#### What to do:
Which lines of the records contain the word "Seattle"? Show each of them.

#### The data:
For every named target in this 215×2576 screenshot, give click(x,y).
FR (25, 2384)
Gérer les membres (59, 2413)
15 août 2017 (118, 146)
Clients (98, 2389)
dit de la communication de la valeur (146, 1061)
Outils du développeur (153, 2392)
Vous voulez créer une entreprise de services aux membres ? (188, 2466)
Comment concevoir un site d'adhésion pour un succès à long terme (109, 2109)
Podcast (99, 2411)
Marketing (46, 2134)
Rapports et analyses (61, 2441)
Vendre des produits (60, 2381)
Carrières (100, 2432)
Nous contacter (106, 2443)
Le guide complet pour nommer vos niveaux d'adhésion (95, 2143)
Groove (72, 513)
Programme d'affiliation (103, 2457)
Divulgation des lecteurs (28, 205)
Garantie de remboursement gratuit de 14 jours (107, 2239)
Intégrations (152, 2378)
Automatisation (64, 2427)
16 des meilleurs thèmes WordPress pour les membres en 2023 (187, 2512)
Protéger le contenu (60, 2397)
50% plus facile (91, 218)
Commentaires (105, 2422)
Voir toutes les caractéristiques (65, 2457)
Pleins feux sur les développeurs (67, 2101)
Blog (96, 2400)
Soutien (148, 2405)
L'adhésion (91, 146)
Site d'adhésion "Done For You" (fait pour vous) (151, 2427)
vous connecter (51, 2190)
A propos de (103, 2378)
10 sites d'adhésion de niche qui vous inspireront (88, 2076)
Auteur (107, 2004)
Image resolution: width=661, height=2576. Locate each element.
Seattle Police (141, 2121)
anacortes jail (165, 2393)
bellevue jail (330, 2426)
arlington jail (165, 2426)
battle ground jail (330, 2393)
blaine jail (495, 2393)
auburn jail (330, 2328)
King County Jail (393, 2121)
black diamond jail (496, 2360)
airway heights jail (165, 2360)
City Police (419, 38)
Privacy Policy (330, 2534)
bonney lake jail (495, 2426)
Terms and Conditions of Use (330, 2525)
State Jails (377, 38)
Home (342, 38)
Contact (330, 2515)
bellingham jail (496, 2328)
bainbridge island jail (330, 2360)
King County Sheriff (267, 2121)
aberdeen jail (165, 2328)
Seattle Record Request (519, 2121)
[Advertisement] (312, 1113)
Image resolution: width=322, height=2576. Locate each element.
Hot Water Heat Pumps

* * *

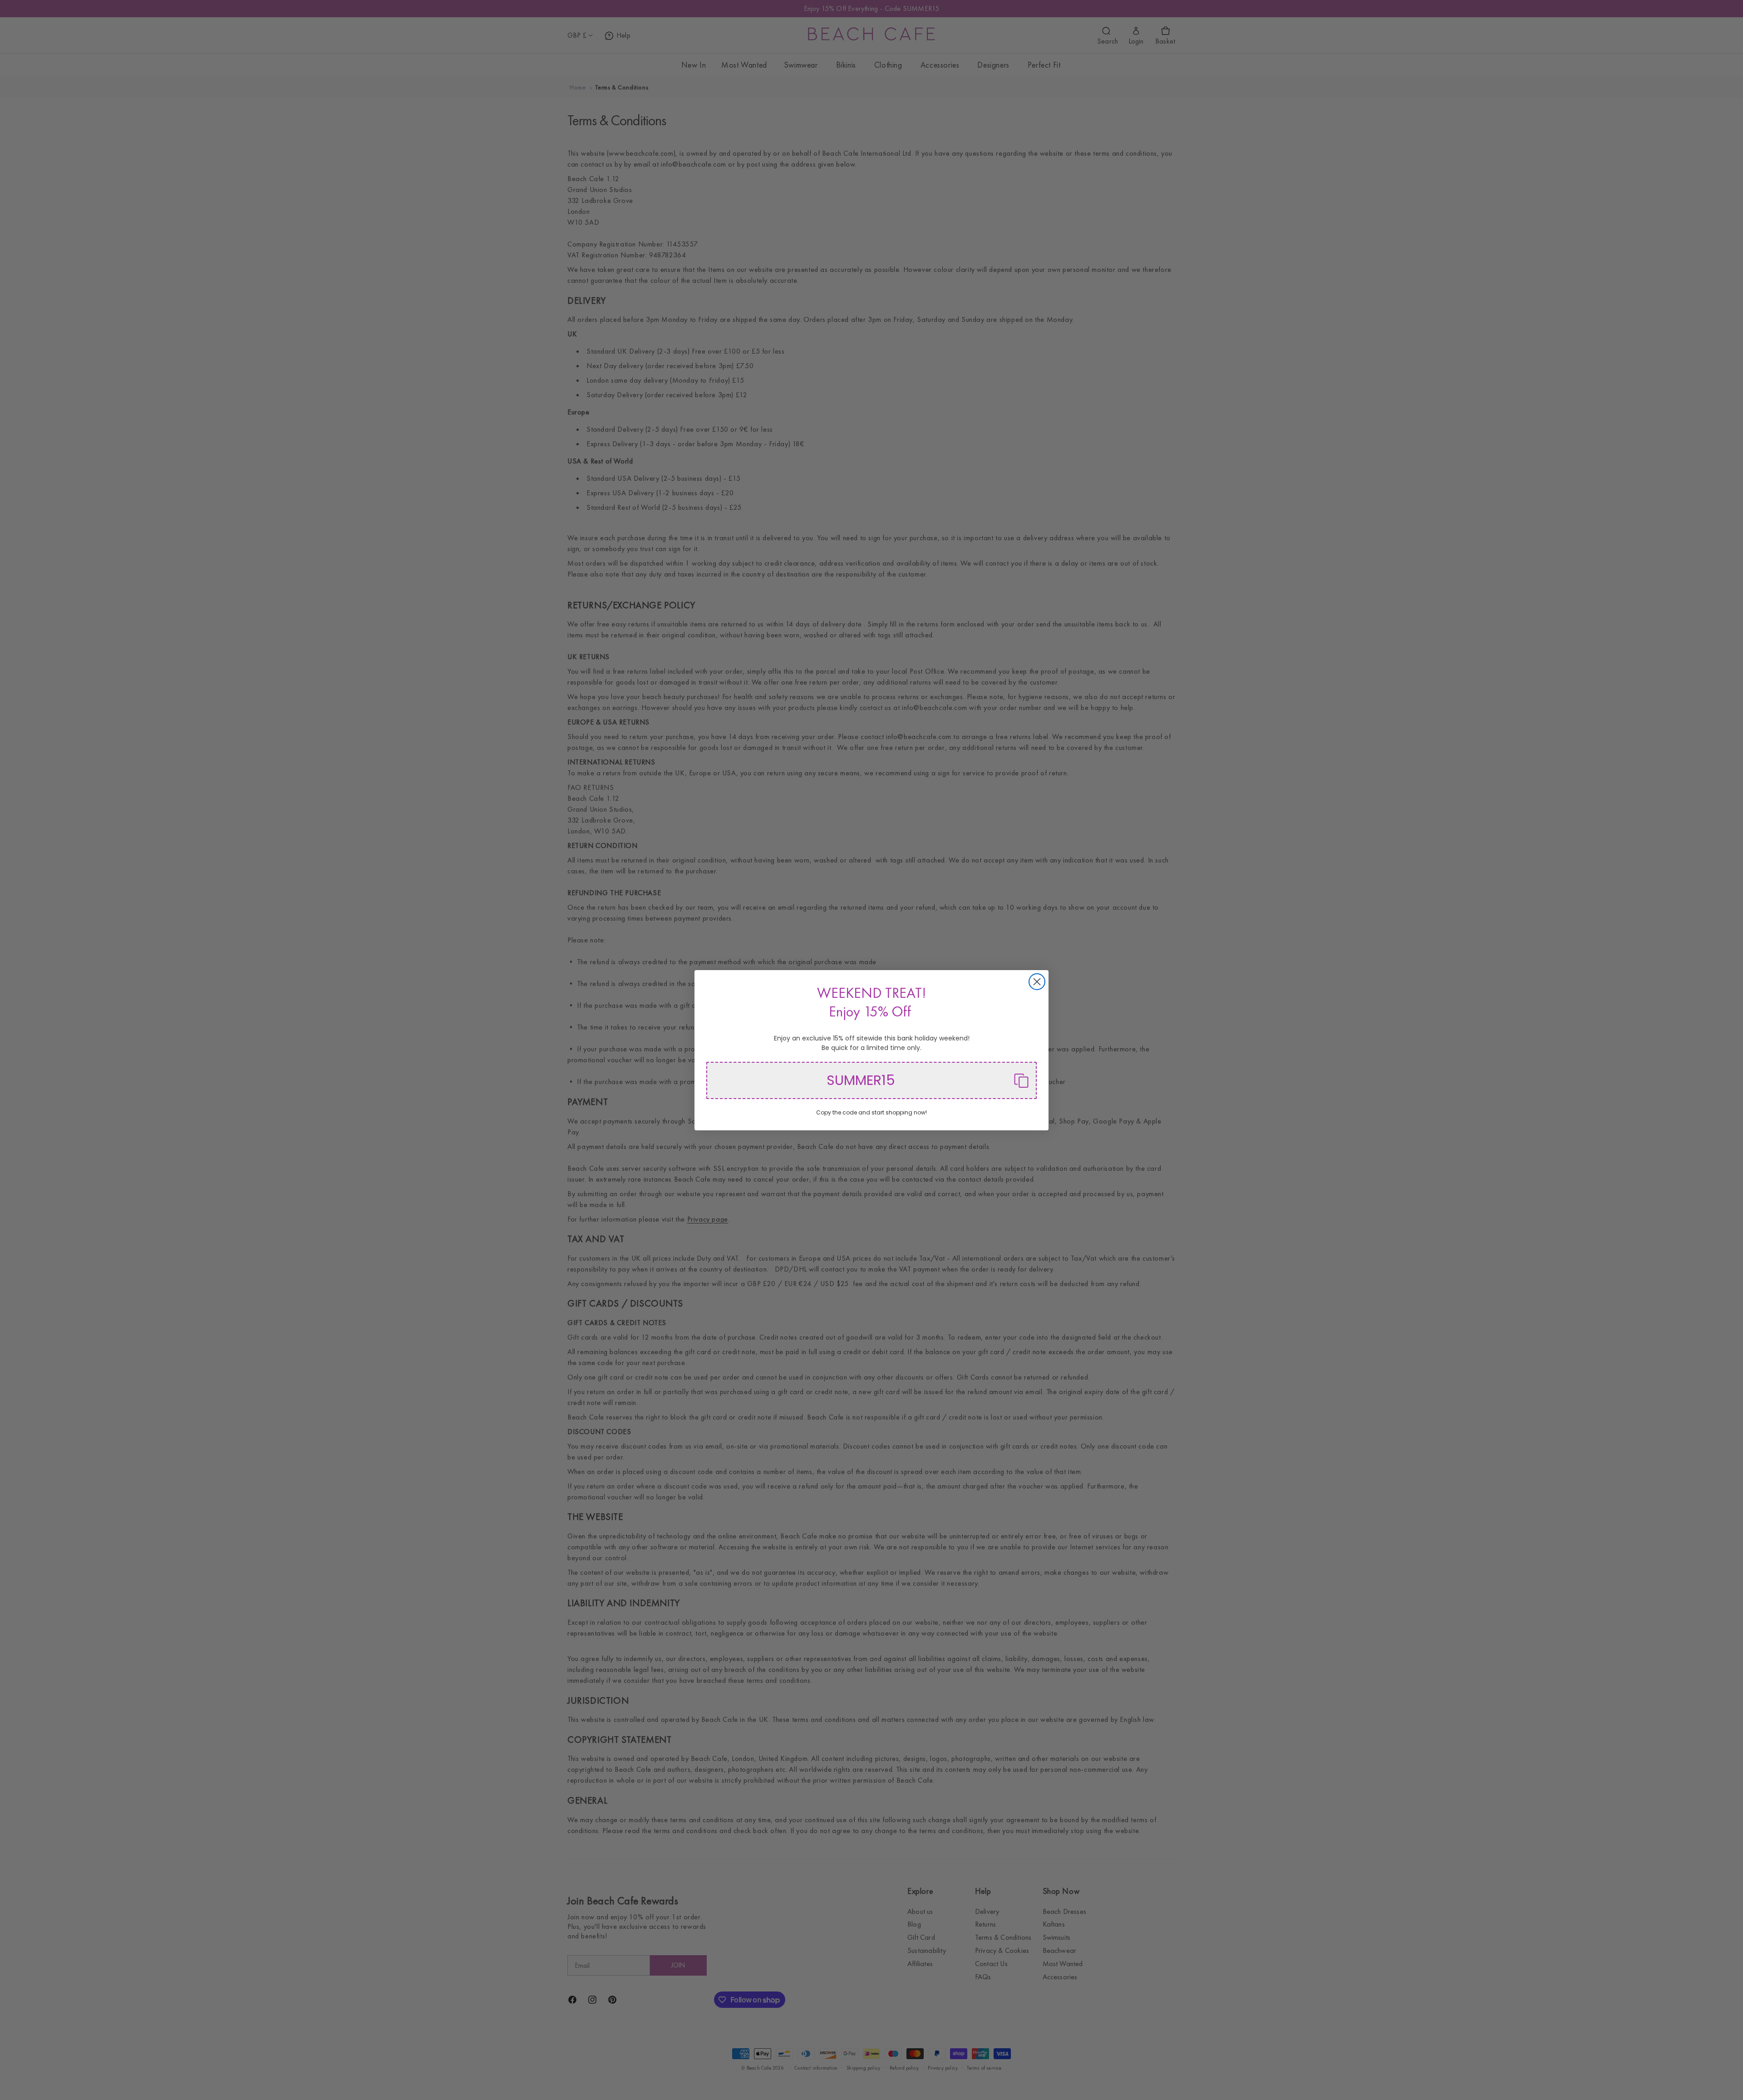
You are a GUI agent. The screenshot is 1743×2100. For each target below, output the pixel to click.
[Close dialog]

#### Task result:
Seattle Police (141, 2121)
Seattle Record Request (519, 2121)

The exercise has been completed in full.